Nuestro actual modelo económico y social no podría funcionar sin una inmensa cantidad de tiempo dedicado a trabajo doméstico y de cuidados. Un ingente esfuerzo material y emocional que realizan fundamentalmente las mujeres, y que no es considerado trabajo por el capitalismo al no estar monetizado. Actividades por tanto invisibilizadas y ninguneadas como algo sin valor ni mérito, pero que resultan imprescindibles para la reproducción de nuestra sociedad. Que estas actividades no sean remuneradas, a pesar de su importancia, explica una parte importante de los beneficios que genera nuestra economía: costos ocultos que aprovechan el trabajo gratuito de las mujeres gracias a una situación de dominación cultural. Al mismo tiempo, nuestras deficiencias en materia de políticas públicas y derechos sociales también son posibles porque se apoyan en esta situación normalizada de desigualdad de género: si como sociedad nos podemos permitir un número de escuelas infantiles públicas insuficiente, o un ratio bajo de camas por habitante en los hospitales, es porque hay un grupo de la población, esencialmente compuesto por mujeres, educadas para entender que esas tareas de mantener la vida son su esfuerzo y responsabilidad natural, algo que les corresponde a ellas.

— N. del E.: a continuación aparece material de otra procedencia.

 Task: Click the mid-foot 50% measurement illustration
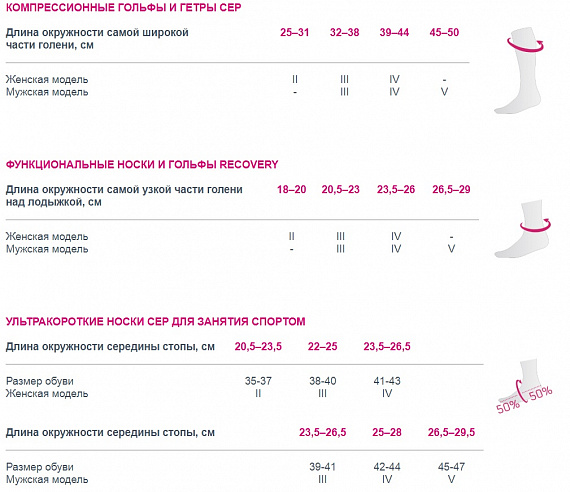524,386
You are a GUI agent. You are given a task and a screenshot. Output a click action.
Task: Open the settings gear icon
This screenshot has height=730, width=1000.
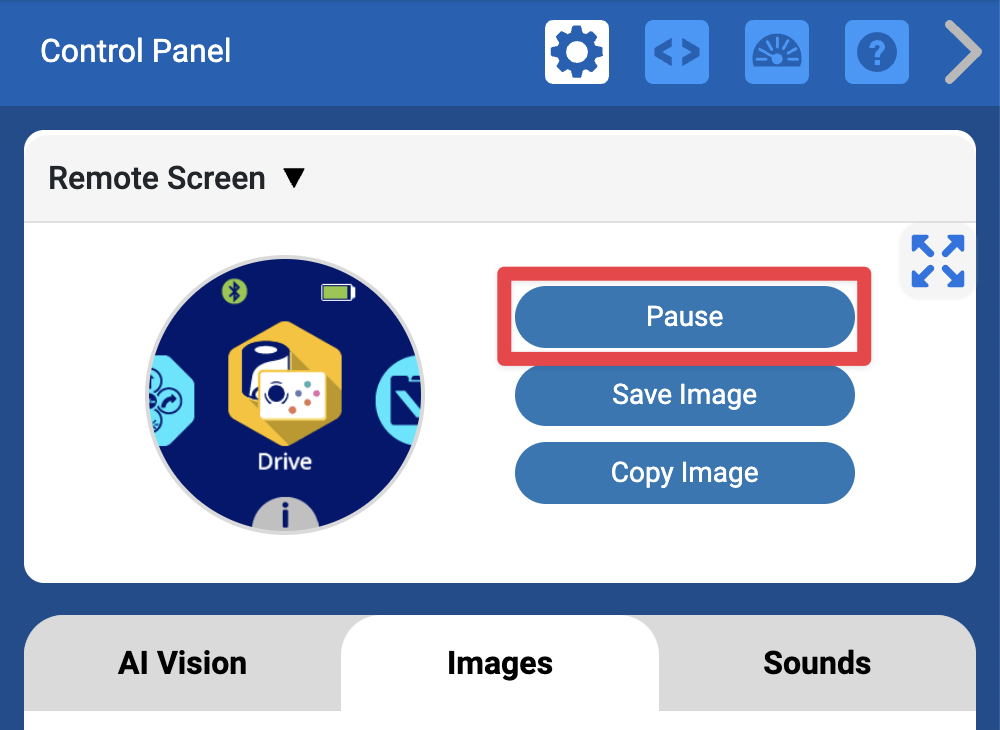pyautogui.click(x=576, y=52)
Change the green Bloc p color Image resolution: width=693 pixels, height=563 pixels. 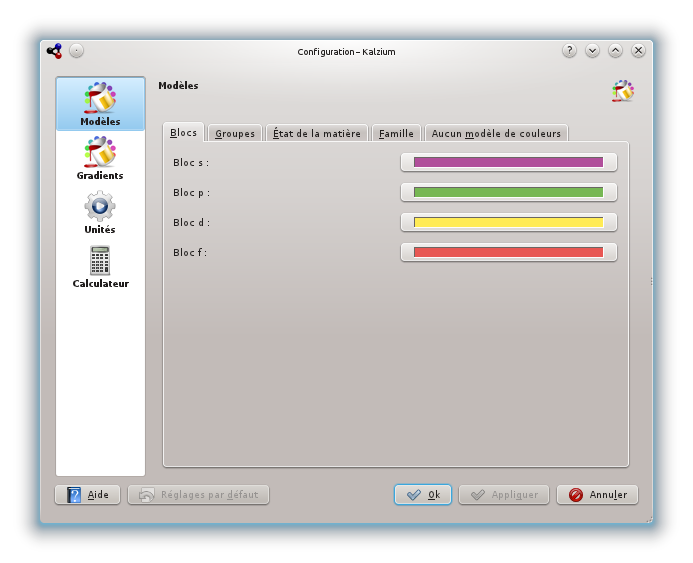[508, 192]
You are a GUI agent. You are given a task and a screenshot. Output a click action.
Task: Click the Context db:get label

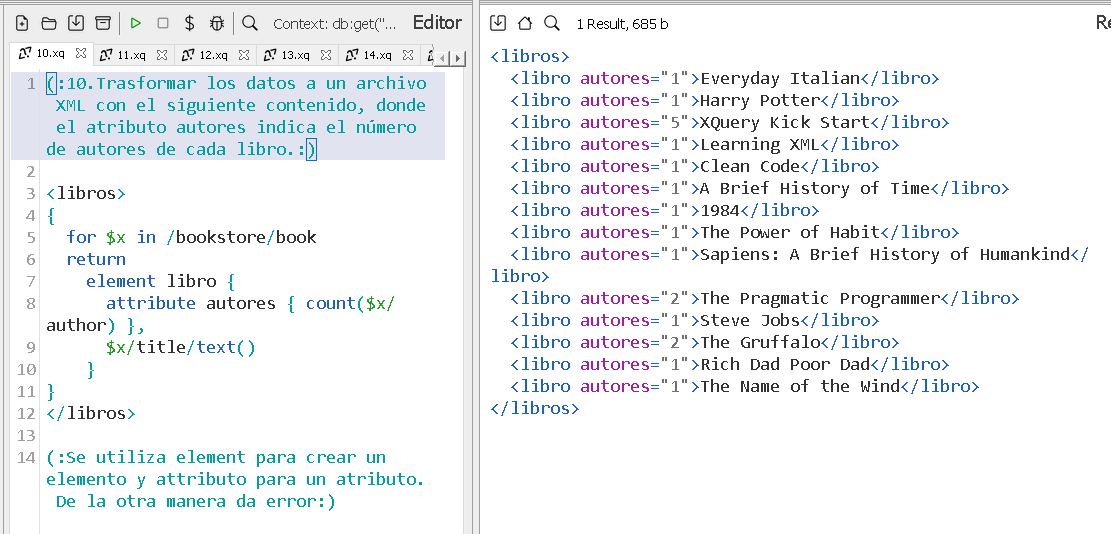(x=334, y=23)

El pensamiento ecofeminista destaca que este reparto desigual es posible gracias a una tapadera ideológica. Una de las excusas que ha justificado este sistema de poder es una asociación cultural de la mujer con la naturaleza. Para la cultura machista dominante la mujer, por su vínculo biológico con el embarazo y el parto, era un sujeto más cercano a la naturaleza que el hombre. Un ser humano más ligado al instinto y la animalidad. Y por tanto una especie de fuerza salvaje que era preciso controlar y domesticar.

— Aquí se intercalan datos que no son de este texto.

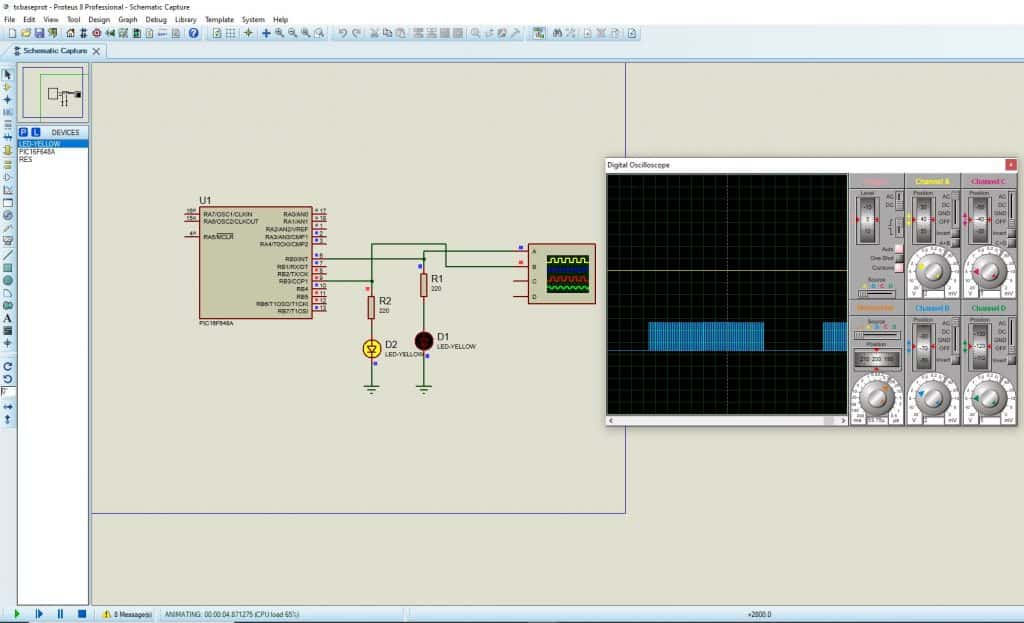Click the overview thumbnail of schematic
The height and width of the screenshot is (623, 1024).
(54, 95)
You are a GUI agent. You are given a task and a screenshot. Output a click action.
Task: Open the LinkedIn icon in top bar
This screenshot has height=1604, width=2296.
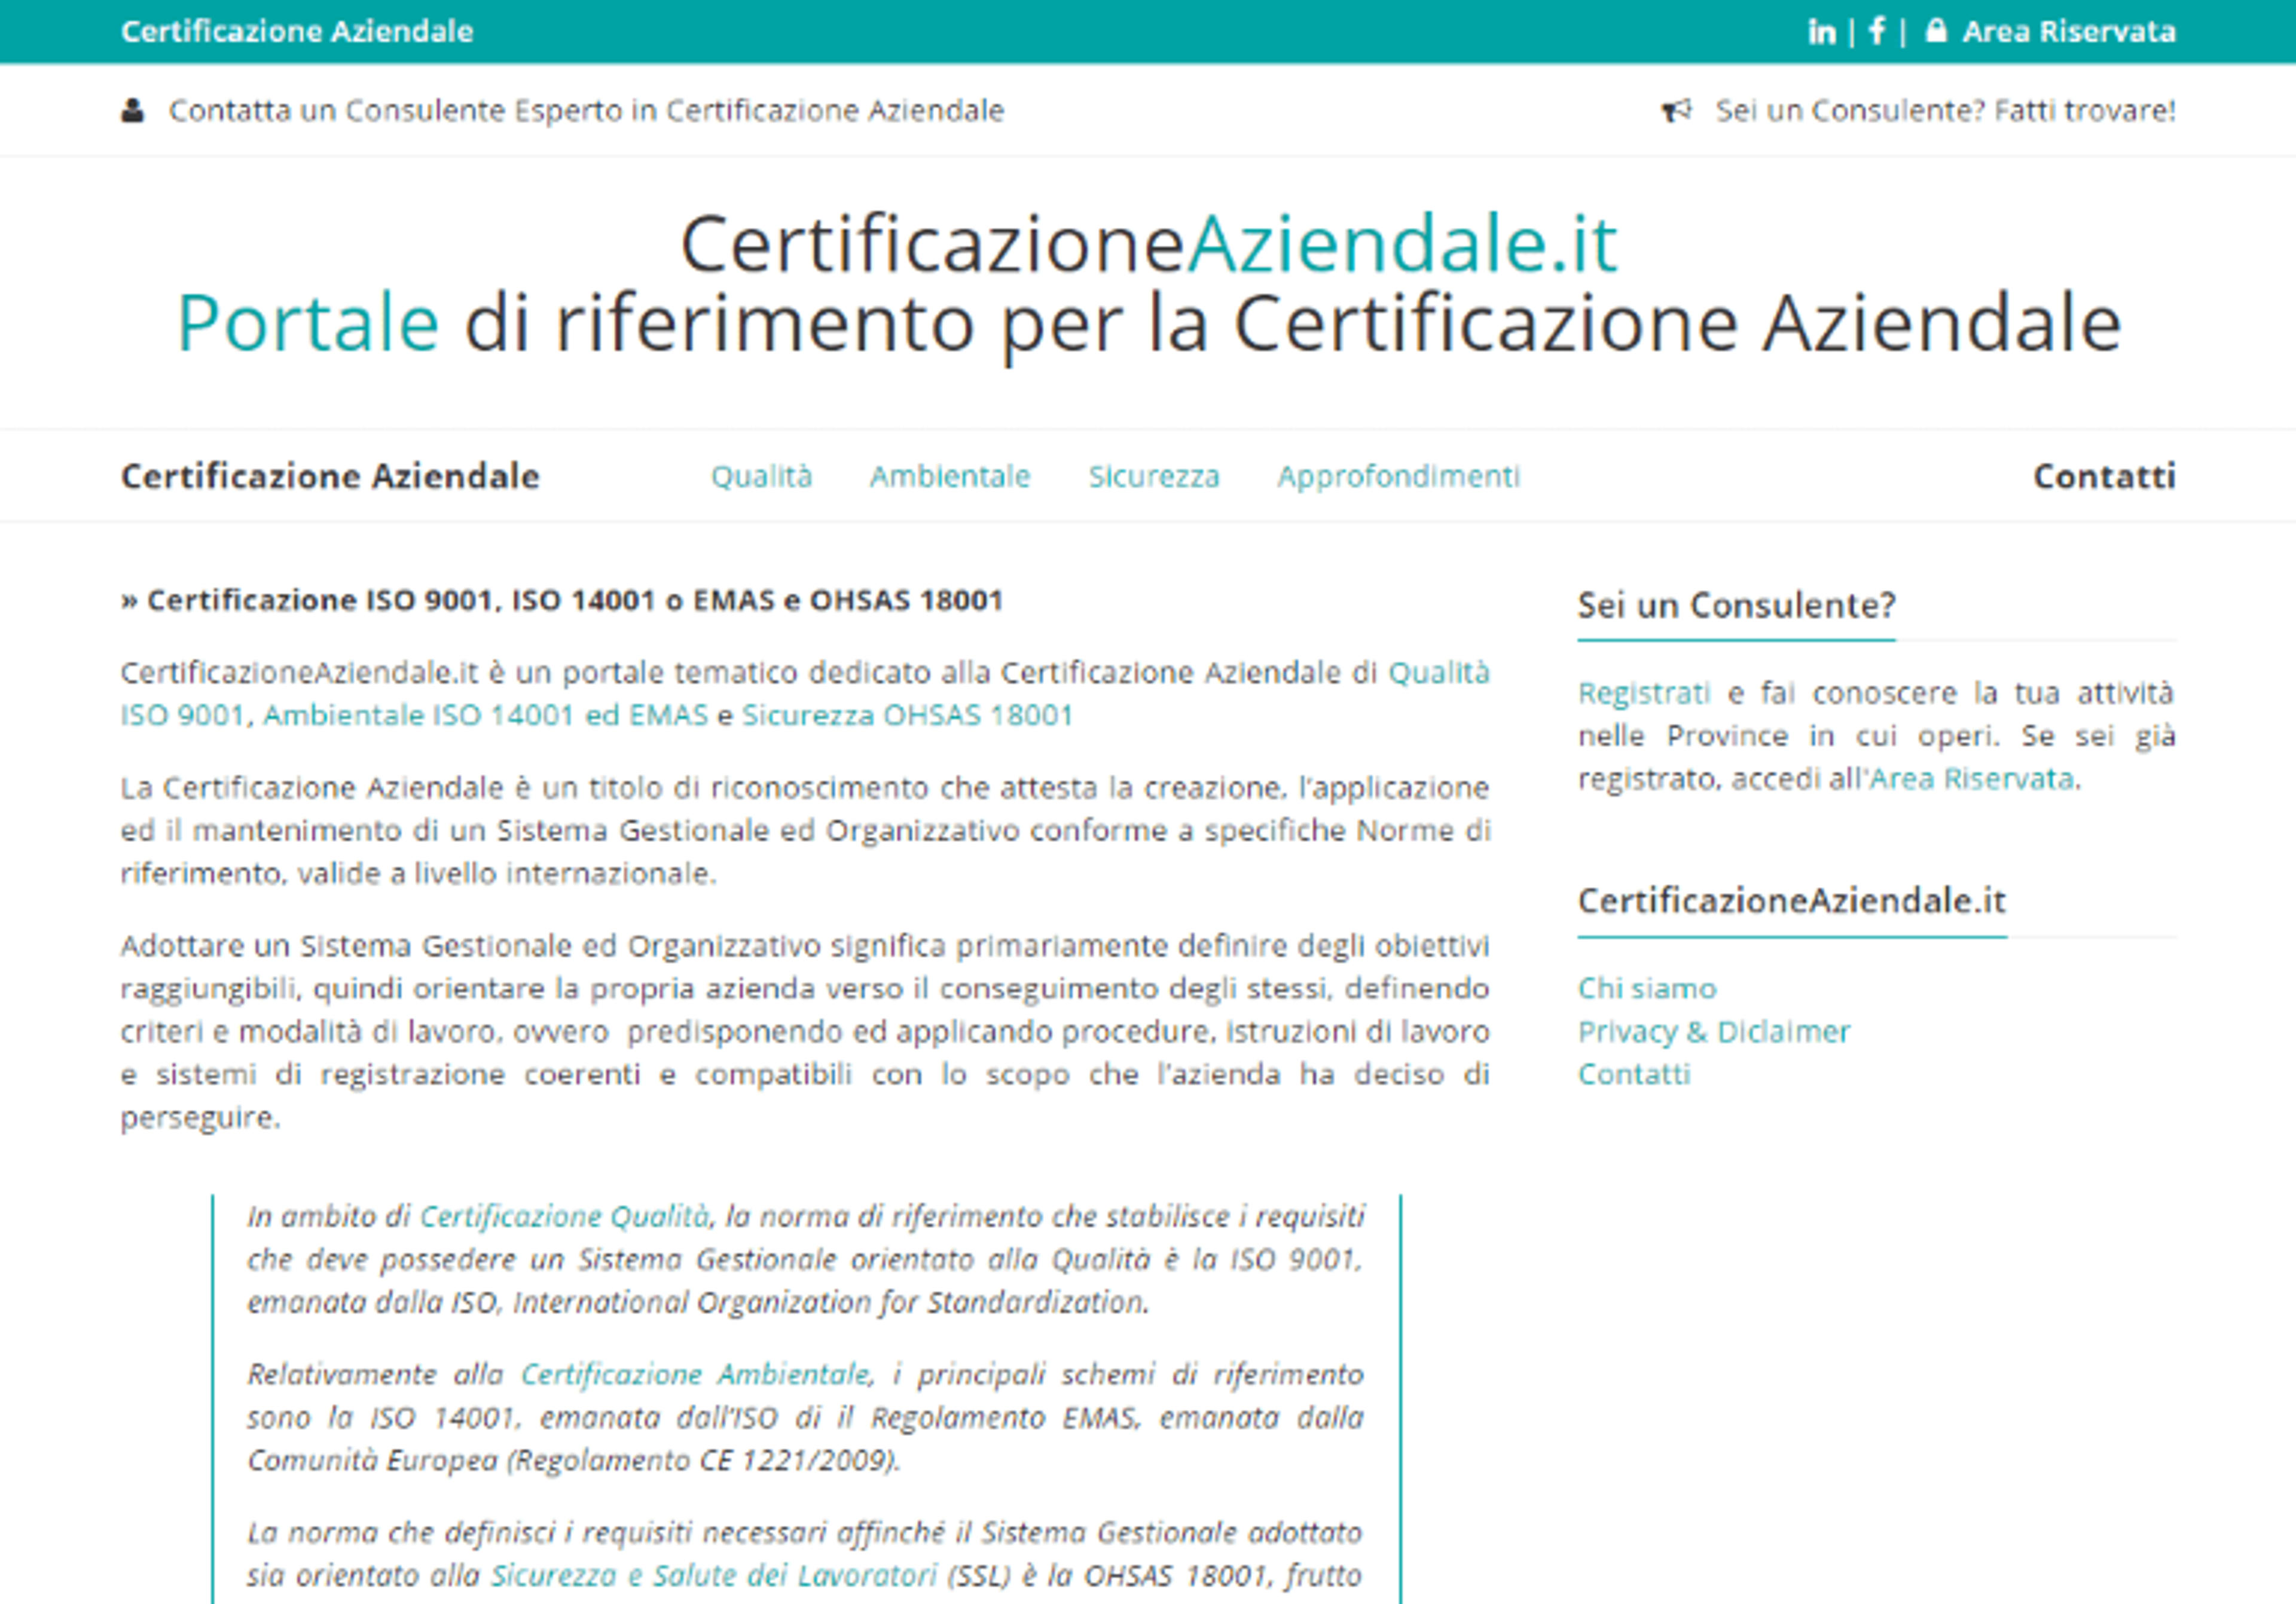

Esta situación secularmente injusta se ha visto agravada, en las últimas décadas, por la masiva incorporación de la mujer al mundo del trabajo. Esta feminización del mercado laboral ha sido una operación imprescindible para asegurar la viabilidad de nuestro sistema económico. Para muchas mujeres, ha supuesto también la conquista de un espacio de libertad, autonomía y desarrollo personal. Pero en la medida en que las tareas de cuidados siguen siendo un ámbito esencialmente femenino, que no se ha repartido de modo equitativo, nuestra sociedad está viéndose sacudida por una auténtica crisis de cuidados: las mujeres tienen que enfrentar una doble jornada laboral, dentro y fuera de casa, tensando mucho su vivencia del tiempo, bloqueando oportunidades y precarizando en consecuencia el ámbito de los cuidados. Algunas expresiones muy visibles de esta crisis de cuidados son la baja tasa de natalidad, los graves problemas ocasionados por las situaciones de dependencia ligadas al envejecimiento o la discapacidad o la externalización de los cuidados, en la que se traslada este problema a las comunidades de origen de las mujeres migrantes que son contratadas en el sector doméstico.